Concerns have now reached the federal level.
“We’ve got to figure out to how to regulate it and we’ve got to do it quickly, because there’s a whole generation of Coloradoans and kids all over America that are being told that this is somehow safe, and are getting addicted to this nicotine,” Sen. Michael Bennet, also a presidential candidate for the Democratic nomination, said at a town hall meeting in Aspen on Aug. 30.
The potential federal ban of flavored nicotine vaporizers, along with the city’s broader one, doesn’t apply to the legal marijuana trade, but the industry is watching. Aspen has seven dispensaries that sell recreational cannabis.
“At this point, we don’t know what this effect will be,” said Alex Levine, one of the owners of the Colorado-based Green Dragon pot shop chain, which has a shop in downtown Aspen. “If they ban flavored e-cigarettes, we don’t know how that will affect the cannabis industry.”
Complicating the matter is that marijuana is illegal under the federal system, he said.
On Sept. 6, the Center for Disease Control and Prevention said more than 450 cases of vaping-related illnesses were spread across 33 states, but Thursday it dropped that number to 380 cases in 36 states — including the U.S. Virgin Islands — after it changed its definition of the cases to those that are confirmed or probable.
Aspen Valley Hospital has no reported cases of patients with respiratory illnesses related to vaping, either THC or nicotine, according to Jennifer Slaugher, the hospital’s director of community relations.
Nationwide, six deaths have been reported so far, including one case in Oregon where a person died in July and had reportedly used a vaporizer containing cannabis acquired from a legal marijuana dispensary.
The FDA has said a potential common link — though the definitive cause is yet to be known — in the related illnesses is vitamin E acetate, a chemical also found in some of the oil used in marijuana vapes and used frequently on the black market.
Levine said marijuana vape oil sold by Green Dragon, which uses in-house products for vape products and also works with wholesalers, doesn’t have that chemical.
“In terms of compounds that are not good for you, like vitamin E acetate, we use none of those products,” he said.
Boulder-based Rm3 Labs is voluntarily taking measures to test for vitamin E acetate in cannabis oils, said company founder Ian Barringer. Rm3 is a state-licensed cannabis testing facility and laboratory.
“At this point basically we’ve not received any guidance from the federal level or state level on how to proceed,” he said.
But reports of vitamin E acetate — a cutting agent — being the potential culprit for the health ailments prompted the lab, which has some 300 clients, to start its own testing.
“We’ve pretty much taken upon ourselves,” Barringer said. “We have a number of clients that like to be ahead of the curve on quality control and consumer protection.”
Products testing positive for the chemical will be shelved, he said.
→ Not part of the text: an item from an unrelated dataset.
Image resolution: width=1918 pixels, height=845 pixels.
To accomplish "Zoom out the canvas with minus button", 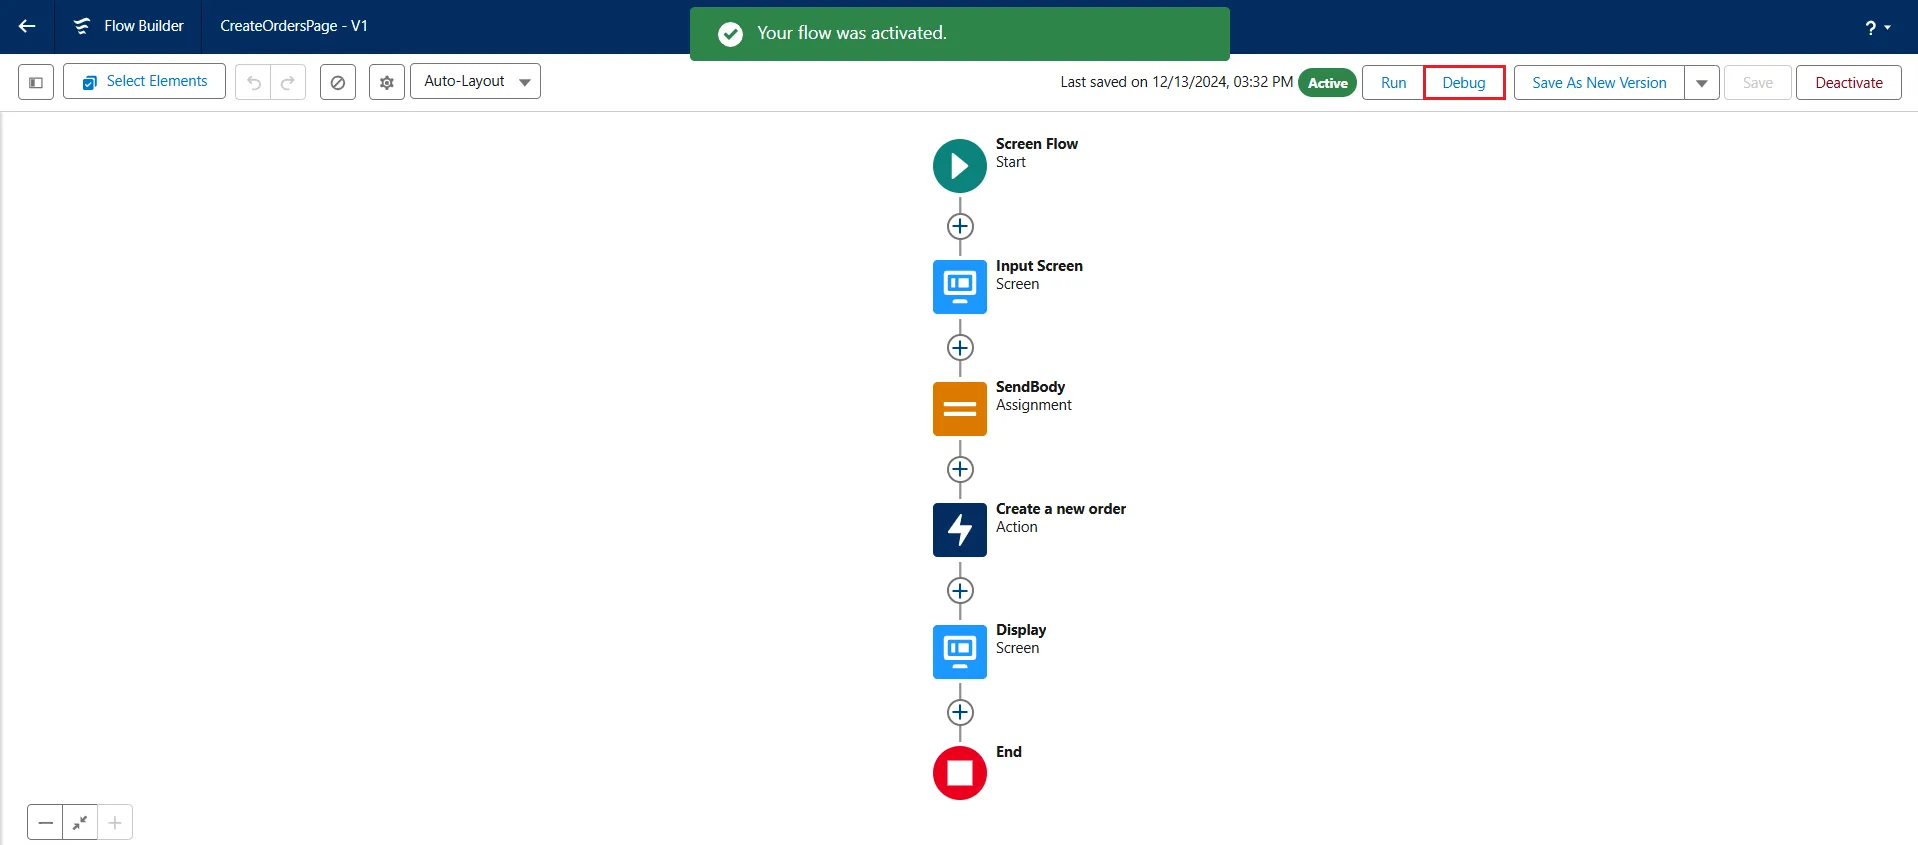I will (46, 822).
“It will get locked up in the state inventory and (the makers) can purge it and send it back to retest,” he said.
He added, “Frankly I don’t know if any manufacturers (in Colorado) include vitamine E in their products. These companies have to stand behind their products.”
Levine said the headlines about the ills of vaping haven’t meant a drop in sales of vaping products, but an increase in customer concerns.
“The consumers are coming in with all of these questions, now that they’ve heard of this issue, and they don’t understand,” he said. “We’re making a serious effort to educate them.”